A poor couple had three sons, the youngest of whom would lie about in the ashes.

The oldest went to the king to enter his service. The king set him to watch his seven foals all day and find out what they ate and drank. If he succeeded, he would marry the princess and receive half the kingdom; if he failed, he would have three strips taken out of his back.

The next morning, he had to chase after the seven foals and grew so tired that when an old woman, spinning, called him to stay with her and let her comb his hair, he did. In the evening, he was going to return home, but the old woman told him the seven foals would come back this way, and gave him moss and water to give to the king as what they ate and drank. The king had three stripes cut from his back and salt rubbed in them, and the oldest son went home.

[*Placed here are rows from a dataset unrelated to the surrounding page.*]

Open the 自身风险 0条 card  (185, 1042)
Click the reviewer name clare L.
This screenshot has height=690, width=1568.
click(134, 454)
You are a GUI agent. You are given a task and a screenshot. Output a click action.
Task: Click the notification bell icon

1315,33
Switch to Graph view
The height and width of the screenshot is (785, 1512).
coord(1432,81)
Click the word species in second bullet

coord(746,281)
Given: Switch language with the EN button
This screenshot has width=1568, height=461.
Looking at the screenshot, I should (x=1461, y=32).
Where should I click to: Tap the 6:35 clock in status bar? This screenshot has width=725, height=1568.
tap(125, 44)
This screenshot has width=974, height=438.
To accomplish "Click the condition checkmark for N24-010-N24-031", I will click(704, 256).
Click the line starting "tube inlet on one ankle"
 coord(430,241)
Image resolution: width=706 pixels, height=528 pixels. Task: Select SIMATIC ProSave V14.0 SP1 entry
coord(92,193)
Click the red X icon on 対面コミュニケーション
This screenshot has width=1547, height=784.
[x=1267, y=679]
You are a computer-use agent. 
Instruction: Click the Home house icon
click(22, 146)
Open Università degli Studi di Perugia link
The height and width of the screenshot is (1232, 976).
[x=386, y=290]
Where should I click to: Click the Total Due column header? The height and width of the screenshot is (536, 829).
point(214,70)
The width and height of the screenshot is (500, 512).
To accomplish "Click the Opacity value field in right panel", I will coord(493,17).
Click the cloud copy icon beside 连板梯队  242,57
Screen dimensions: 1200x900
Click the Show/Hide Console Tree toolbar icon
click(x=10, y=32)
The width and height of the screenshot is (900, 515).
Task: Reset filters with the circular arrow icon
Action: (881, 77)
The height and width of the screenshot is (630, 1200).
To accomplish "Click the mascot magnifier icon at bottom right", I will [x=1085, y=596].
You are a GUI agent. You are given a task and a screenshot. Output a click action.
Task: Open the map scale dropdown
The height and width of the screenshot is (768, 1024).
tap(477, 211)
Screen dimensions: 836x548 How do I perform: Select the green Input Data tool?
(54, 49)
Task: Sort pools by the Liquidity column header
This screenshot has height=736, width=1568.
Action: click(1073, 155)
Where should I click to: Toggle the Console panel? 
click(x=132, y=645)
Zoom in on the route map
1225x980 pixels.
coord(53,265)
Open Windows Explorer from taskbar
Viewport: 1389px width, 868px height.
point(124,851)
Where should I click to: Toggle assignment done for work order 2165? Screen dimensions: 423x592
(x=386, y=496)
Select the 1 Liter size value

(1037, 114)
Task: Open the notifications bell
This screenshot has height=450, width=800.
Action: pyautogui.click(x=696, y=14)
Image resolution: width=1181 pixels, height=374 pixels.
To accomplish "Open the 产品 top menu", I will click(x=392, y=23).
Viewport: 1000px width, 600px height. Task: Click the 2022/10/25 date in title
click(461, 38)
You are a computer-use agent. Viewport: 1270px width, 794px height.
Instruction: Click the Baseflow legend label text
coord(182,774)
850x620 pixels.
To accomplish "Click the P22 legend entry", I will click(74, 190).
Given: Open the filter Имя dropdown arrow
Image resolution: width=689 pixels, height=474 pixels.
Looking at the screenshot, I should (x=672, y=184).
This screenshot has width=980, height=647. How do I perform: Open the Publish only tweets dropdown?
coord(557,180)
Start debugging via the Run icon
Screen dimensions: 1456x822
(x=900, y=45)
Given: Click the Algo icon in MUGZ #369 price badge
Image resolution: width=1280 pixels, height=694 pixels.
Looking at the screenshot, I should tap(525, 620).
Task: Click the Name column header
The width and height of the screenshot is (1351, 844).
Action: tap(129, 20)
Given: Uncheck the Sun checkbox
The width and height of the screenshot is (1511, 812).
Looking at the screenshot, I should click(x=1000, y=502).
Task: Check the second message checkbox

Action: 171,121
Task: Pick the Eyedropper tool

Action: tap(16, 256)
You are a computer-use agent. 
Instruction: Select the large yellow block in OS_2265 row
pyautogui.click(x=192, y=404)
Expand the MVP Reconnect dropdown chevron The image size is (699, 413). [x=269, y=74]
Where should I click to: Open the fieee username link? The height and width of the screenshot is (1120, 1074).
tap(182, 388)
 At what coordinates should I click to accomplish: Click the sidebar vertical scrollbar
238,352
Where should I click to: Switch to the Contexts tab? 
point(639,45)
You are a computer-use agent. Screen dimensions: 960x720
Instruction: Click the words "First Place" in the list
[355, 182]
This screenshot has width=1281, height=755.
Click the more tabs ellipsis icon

The middle brother tried next, but it went with him as with his older brother.

The youngest brother decided to go, which made his brothers jeer at him and his parents plead, but he went. He took the same job as his brothers, but ran past the old woman, at which the youngest foal told him to ride it, because they had far to go. They reached a birch tree, and in a room inside it there were a sword and a pitcher. The foals asked him to wield the sword, which he could not, until he had drunk three times from the pitcher. They then made him promise to cut off their heads on his wedding day, because they were the princess's brothers, a troll had enchanted them into this form, and that would free them. Then they went on to a church where they received bread and wine from the priest, and the youngest son took some with him when they left.

When the king received the bread and wine, he made arrangements for the wedding, and when the youngest son cut off the foals' head and restored them as princes to their father, the king promised him the entire kingdom after he died.